**Aim of the task**
Lines before the one with "Given: Expand the currentTarget property" are left out; return that line and all that follow it, exactly, through the end of the data.
* * * * * * * * *
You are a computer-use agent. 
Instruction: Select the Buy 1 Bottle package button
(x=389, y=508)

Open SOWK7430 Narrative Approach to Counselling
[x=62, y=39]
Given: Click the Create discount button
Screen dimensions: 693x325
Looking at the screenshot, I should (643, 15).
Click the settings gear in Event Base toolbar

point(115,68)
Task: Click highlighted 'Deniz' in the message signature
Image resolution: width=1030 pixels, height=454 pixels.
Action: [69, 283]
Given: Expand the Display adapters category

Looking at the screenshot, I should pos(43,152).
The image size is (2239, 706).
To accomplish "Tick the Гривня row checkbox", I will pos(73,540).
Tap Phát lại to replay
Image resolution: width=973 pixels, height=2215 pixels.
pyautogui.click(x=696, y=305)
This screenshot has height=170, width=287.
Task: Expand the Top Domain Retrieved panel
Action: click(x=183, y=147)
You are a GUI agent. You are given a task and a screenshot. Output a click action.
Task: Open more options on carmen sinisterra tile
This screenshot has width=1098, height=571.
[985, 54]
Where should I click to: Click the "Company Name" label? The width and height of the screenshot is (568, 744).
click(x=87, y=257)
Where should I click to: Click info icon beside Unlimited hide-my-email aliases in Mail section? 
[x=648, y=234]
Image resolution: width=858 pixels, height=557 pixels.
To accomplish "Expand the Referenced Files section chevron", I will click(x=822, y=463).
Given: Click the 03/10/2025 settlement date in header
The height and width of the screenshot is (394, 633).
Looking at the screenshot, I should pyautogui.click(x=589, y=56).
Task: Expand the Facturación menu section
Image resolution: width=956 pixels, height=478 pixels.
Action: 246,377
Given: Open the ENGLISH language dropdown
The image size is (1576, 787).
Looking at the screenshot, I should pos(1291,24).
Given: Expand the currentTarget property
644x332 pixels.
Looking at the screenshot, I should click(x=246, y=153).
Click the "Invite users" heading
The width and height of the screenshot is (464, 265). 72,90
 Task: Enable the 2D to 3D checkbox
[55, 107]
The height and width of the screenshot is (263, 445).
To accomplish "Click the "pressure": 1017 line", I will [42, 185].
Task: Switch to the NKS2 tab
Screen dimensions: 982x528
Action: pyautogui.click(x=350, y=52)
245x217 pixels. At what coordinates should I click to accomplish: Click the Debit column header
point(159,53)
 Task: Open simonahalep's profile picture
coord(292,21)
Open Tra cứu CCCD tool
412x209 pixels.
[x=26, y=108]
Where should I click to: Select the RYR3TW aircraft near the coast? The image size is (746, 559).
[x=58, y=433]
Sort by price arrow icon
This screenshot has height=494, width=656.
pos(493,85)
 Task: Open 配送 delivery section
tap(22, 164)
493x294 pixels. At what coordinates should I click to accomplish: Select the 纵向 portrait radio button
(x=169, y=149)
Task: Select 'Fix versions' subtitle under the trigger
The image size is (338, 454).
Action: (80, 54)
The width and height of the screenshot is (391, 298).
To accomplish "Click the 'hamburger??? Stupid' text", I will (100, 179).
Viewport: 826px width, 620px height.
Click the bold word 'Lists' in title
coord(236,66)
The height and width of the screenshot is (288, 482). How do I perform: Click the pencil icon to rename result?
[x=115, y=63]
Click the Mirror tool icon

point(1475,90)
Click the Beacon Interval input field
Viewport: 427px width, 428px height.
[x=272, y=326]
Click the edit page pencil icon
* * * * * * * * *
**Task result**
Given: Expand the currentTarget property
644x332 pixels.
Looking at the screenshot, I should click(x=246, y=153).
Click the "Invite users" heading
The width and height of the screenshot is (464, 265). 72,90
 Task: Enable the 2D to 3D checkbox
[55, 107]
The height and width of the screenshot is (263, 445).
To accomplish "Click the "pressure": 1017 line", I will [42, 185].
Task: Switch to the NKS2 tab
Screen dimensions: 982x528
Action: pyautogui.click(x=350, y=52)
245x217 pixels. At what coordinates should I click to accomplish: Click the Debit column header
point(159,53)
 Task: Open simonahalep's profile picture
coord(292,21)
Open Tra cứu CCCD tool
412x209 pixels.
[x=26, y=108]
Where should I click to: Select the RYR3TW aircraft near the coast? The image size is (746, 559).
[x=58, y=433]
Sort by price arrow icon
This screenshot has height=494, width=656.
pos(493,85)
 Task: Open 配送 delivery section
tap(22, 164)
493x294 pixels. At what coordinates should I click to accomplish: Select the 纵向 portrait radio button
(x=169, y=149)
Task: Select 'Fix versions' subtitle under the trigger
The image size is (338, 454).
Action: (80, 54)
The width and height of the screenshot is (391, 298).
To accomplish "Click the 'hamburger??? Stupid' text", I will (100, 179).
Viewport: 826px width, 620px height.
Click the bold word 'Lists' in title
coord(236,66)
The height and width of the screenshot is (288, 482). How do I perform: Click the pencil icon to rename result?
[x=115, y=63]
Click the Mirror tool icon

point(1475,90)
Click the Beacon Interval input field
Viewport: 427px width, 428px height.
[x=272, y=326]
Click the edit page pencil icon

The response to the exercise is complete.